J. Louise Despert, “Schizophrenia in Children,” 1938

Louise Despert, “Schizophrenia in Children,” Psychiatric Quarterly 12, no. 2 (April 1938):366-71.

Complete original source available here.

In addition to Despert’s efforts to refine clinicians’ understanding of symptom chronologies, frequencies, and patterns, one can see in her description of childhood schizophrenia the enduring interest in the types of families that produced severely disturbed children. Her characterization of parents’ personalities—the dominant mother and submissive father—would become a psychoanalytic staple in the decades that followed.


J. Louise Despert (courtesy of Cornell University Medical College and the National Library of Medicine)

Schizophrenia in children is probably not so rare as it has long been thought…. To our way of thinking, studies of child schizophrenia should be limited to individuals of less than thirteen years. The present report deals with a series of 29 children admitted at the New York State Psychiatric Institute from 1930 to 1937 and who have been followed for periods varying from one and one-half to six years.

Nine children (8 boys, 1 girl) were less than seven years old on admission….

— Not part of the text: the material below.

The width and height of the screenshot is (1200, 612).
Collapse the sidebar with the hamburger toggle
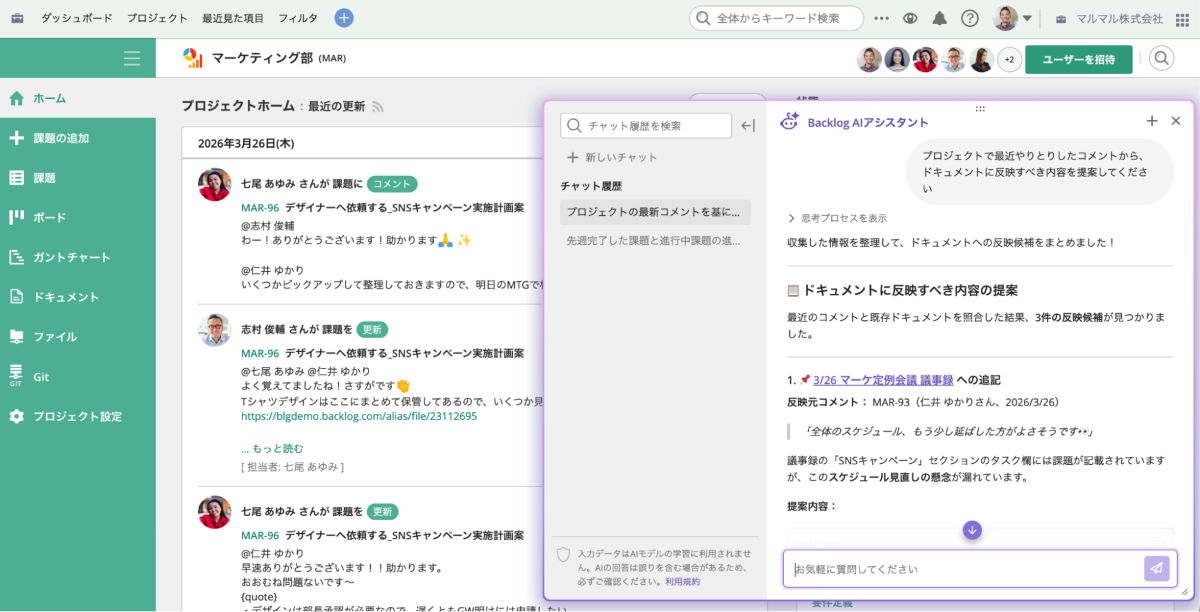point(132,58)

Since it would be impossible in this brief report to go into clinical details, we shall confine ourselves to defining schizophrenia—a disease process in which the loss of affective contact with reality is coincident with or determined by the appearance of autistic thinking and accompanied by specific phenomena of regression and dissociation….

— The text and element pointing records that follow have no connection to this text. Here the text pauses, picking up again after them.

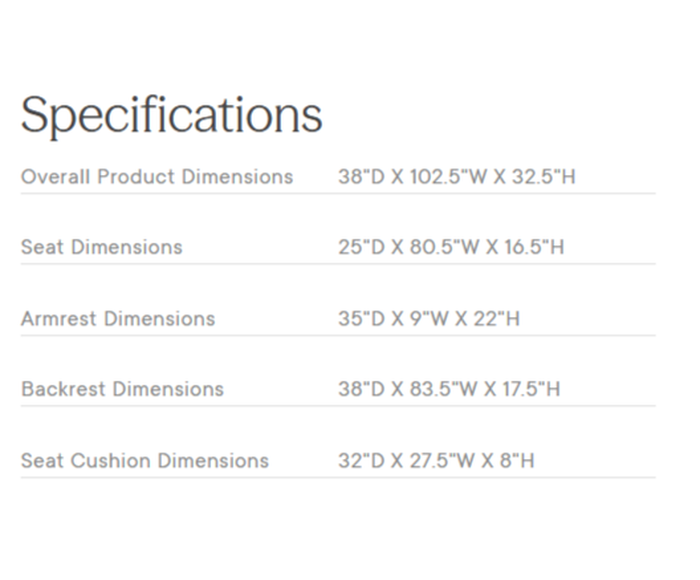Click the 25"D seat depth value
Viewport: 700px width, 580px height.
pos(355,247)
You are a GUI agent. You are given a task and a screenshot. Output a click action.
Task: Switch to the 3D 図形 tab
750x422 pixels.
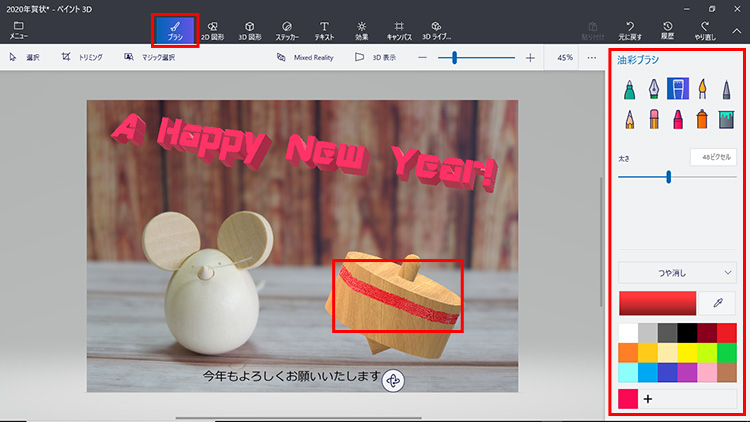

There were three types of onset: 1. Acute onset; 2. Insidious onset; 3. Insidious onset followed by an acute episode….

From the point of view of evolution of the disease, the patients can be divided into three groups as follows: 1. Among the seven cases of the first group (acute onset), six evolved rapidly toward deterioration and in the seventh the progression of symptoms was followed by partial resolution and relative adaptation to reality at an ideo-affective level inferior to the normal. 2. In the second group of 16 cases (insidious onset) three cases evolved rapidly toward deterioration, 12 had a chronic course without exacerbation, but with ultimate lowering of the ideo-affective level and finally one case had a chronic course with one exacerbation. 3. In the third group of six cases (insidious onset followed by an acute episode leading to admission) there were two who showed remission with subsequent relative adaptation; three progressed, not toward deterioration, but toward a marked lowering of the ideo-affective level, and finally the last case evolved rapidly toward deterioration.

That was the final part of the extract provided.